Decision Trees & Random Forests

Our September 2020 meetup was on the topic of Decision Trees & Random Forests. It featured three presentations on the topic of tree-based models in R:

  1. Hierarchical clustering in R (Kavana Rudresh)

  2. treeheatr - an R package to create interpretable decision tree visualizations (Trang Le)

  3. Decision trees vs. random forests (Karla Fettich)

Hierarchical clustering in R

Our first presenter was Kavana Rudresh, Enterprise Business Intelligence Manager for Strategic Analytics at Comcast Corporation. Materials from Kavana’s presentation are available here.

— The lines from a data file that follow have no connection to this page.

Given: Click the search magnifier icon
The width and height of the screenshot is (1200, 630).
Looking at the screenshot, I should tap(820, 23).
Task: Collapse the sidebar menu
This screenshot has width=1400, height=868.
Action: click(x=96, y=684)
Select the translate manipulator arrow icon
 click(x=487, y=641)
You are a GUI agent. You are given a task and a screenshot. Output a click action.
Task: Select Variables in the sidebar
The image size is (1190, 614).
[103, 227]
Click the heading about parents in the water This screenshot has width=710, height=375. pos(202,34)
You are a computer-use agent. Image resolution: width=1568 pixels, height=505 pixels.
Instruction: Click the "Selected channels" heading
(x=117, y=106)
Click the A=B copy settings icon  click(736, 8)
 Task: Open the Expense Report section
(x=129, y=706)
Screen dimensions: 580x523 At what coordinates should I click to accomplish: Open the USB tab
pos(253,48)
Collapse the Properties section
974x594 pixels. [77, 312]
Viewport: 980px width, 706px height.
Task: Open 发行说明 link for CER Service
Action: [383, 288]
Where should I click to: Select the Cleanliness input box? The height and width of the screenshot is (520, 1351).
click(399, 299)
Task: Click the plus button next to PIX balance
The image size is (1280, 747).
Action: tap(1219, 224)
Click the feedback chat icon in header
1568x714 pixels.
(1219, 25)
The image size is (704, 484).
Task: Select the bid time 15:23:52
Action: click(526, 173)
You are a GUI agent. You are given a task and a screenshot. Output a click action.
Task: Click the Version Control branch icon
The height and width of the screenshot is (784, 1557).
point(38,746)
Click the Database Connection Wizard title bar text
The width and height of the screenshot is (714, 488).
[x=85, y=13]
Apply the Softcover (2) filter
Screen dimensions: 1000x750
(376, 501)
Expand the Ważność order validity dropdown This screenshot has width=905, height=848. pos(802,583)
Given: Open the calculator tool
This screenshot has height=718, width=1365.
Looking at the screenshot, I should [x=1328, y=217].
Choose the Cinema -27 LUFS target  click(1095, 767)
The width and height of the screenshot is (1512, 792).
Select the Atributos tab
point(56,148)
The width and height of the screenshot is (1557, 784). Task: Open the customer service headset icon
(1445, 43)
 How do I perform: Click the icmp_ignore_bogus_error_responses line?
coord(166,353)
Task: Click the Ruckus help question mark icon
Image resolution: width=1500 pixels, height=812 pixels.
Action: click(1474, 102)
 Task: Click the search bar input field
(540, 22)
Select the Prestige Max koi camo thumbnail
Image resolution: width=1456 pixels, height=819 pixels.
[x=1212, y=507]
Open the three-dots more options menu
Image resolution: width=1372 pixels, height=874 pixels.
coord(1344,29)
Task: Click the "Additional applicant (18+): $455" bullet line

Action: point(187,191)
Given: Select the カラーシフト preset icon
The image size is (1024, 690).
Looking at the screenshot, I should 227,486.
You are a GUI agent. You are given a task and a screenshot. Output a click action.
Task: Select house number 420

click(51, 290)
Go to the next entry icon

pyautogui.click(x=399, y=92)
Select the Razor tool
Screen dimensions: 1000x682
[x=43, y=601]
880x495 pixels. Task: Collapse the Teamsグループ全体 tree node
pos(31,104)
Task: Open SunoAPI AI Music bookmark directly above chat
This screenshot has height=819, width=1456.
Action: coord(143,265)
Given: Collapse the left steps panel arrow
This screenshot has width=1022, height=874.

Kavana explained some key concepts within clustering, before focusing on hierarchical algorithms. Within hierarchical clustering, she discussed the distinction between bottom-up (agglomerative/additive) and top-down (divisive) types, before moving on to questions of how to measure similarity and how to choose the number of clusters.

Kavana also walked us through a script which employs some of these techniques with mall customer data and discussed tips for using clustering techniques with messy real-world data.

In the discussion period we talked a bit about how dendrograms can be misinterpreted; it is important to look at where leaves join rather than how they are arranged relative to each other. One suggestion was to visualize a baby’s crib mobile, where the branches can rotate without changing the structural relationship between the leaves.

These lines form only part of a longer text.